Saved entries:

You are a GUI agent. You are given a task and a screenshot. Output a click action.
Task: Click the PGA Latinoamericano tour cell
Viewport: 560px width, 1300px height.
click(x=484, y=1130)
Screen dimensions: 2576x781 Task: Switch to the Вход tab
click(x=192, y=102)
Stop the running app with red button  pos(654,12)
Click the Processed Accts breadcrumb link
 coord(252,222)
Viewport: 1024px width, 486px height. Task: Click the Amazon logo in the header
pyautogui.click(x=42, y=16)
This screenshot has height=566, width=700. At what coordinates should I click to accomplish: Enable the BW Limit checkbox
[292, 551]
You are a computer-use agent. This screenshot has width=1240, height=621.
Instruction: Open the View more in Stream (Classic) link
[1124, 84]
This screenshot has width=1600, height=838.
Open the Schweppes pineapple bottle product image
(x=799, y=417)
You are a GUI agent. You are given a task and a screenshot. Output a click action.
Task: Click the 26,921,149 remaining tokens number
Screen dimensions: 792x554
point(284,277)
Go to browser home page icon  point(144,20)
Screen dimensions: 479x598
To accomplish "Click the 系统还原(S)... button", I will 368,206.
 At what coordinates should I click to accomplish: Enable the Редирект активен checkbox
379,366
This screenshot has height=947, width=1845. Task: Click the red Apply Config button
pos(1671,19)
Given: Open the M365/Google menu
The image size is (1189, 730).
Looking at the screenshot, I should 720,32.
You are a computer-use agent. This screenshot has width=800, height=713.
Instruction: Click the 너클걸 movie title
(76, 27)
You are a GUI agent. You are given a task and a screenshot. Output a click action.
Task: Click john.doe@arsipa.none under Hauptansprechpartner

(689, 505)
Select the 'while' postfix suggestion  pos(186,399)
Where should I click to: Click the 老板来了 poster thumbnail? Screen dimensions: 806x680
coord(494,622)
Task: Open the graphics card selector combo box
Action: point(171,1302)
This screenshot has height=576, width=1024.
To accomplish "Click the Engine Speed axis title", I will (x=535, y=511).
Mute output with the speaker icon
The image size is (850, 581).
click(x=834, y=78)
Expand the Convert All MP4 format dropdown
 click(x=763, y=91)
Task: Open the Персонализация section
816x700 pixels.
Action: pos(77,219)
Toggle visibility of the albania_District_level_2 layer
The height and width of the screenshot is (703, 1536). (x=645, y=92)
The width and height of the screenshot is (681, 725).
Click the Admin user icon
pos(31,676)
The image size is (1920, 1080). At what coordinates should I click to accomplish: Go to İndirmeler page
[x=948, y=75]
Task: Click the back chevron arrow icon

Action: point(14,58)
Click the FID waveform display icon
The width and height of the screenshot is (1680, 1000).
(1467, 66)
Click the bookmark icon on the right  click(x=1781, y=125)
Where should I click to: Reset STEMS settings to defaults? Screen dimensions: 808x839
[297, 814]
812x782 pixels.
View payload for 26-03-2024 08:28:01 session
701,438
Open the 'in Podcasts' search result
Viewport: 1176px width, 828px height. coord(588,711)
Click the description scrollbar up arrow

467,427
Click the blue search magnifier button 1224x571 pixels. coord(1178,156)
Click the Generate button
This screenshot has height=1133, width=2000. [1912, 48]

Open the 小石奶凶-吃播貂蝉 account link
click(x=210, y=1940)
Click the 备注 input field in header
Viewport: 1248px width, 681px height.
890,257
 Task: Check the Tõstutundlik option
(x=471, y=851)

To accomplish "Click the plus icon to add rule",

— Problem —
Every entry above needs to be quoted exactly.

— Answer below —
You are a GUI agent. You are given a task and a screenshot. Output a click action.
Task: Click the PGA Latinoamericano tour cell
Viewport: 560px width, 1300px height.
click(x=484, y=1130)
Screen dimensions: 2576x781 Task: Switch to the Вход tab
click(x=192, y=102)
Stop the running app with red button  pos(654,12)
Click the Processed Accts breadcrumb link
 coord(252,222)
Viewport: 1024px width, 486px height. Task: Click the Amazon logo in the header
pyautogui.click(x=42, y=16)
This screenshot has height=566, width=700. At what coordinates should I click to accomplish: Enable the BW Limit checkbox
[292, 551]
You are a computer-use agent. This screenshot has width=1240, height=621.
Instruction: Open the View more in Stream (Classic) link
[1124, 84]
This screenshot has width=1600, height=838.
Open the Schweppes pineapple bottle product image
(x=799, y=417)
You are a GUI agent. You are given a task and a screenshot. Output a click action.
Task: Click the 26,921,149 remaining tokens number
Screen dimensions: 792x554
point(284,277)
Go to browser home page icon  point(144,20)
Screen dimensions: 479x598
To accomplish "Click the 系统还原(S)... button", I will 368,206.
 At what coordinates should I click to accomplish: Enable the Редирект активен checkbox
379,366
This screenshot has height=947, width=1845. Task: Click the red Apply Config button
pos(1671,19)
Given: Open the M365/Google menu
The image size is (1189, 730).
Looking at the screenshot, I should 720,32.
You are a computer-use agent. This screenshot has width=800, height=713.
Instruction: Click the 너클걸 movie title
(76, 27)
You are a GUI agent. You are given a task and a screenshot. Output a click action.
Task: Click john.doe@arsipa.none under Hauptansprechpartner

(689, 505)
Select the 'while' postfix suggestion  pos(186,399)
Where should I click to: Click the 老板来了 poster thumbnail? Screen dimensions: 806x680
coord(494,622)
Task: Open the graphics card selector combo box
Action: point(171,1302)
This screenshot has height=576, width=1024.
To accomplish "Click the Engine Speed axis title", I will (x=535, y=511).
Mute output with the speaker icon
The image size is (850, 581).
click(x=834, y=78)
Expand the Convert All MP4 format dropdown
 click(x=763, y=91)
Task: Open the Персонализация section
816x700 pixels.
Action: pos(77,219)
Toggle visibility of the albania_District_level_2 layer
The height and width of the screenshot is (703, 1536). (x=645, y=92)
The width and height of the screenshot is (681, 725).
Click the Admin user icon
pos(31,676)
The image size is (1920, 1080). At what coordinates should I click to accomplish: Go to İndirmeler page
[x=948, y=75]
Task: Click the back chevron arrow icon

Action: point(14,58)
Click the FID waveform display icon
The width and height of the screenshot is (1680, 1000).
(1467, 66)
Click the bookmark icon on the right  click(x=1781, y=125)
Where should I click to: Reset STEMS settings to defaults? Screen dimensions: 808x839
[297, 814]
812x782 pixels.
View payload for 26-03-2024 08:28:01 session
701,438
Open the 'in Podcasts' search result
Viewport: 1176px width, 828px height. coord(588,711)
Click the description scrollbar up arrow

467,427
Click the blue search magnifier button 1224x571 pixels. coord(1178,156)
Click the Generate button
This screenshot has height=1133, width=2000. [1912, 48]

Open the 小石奶凶-吃播貂蝉 account link
click(x=210, y=1940)
Click the 备注 input field in header
Viewport: 1248px width, 681px height.
890,257
 Task: Check the Tõstutundlik option
(x=471, y=851)

To accomplish "Click the plus icon to add rule",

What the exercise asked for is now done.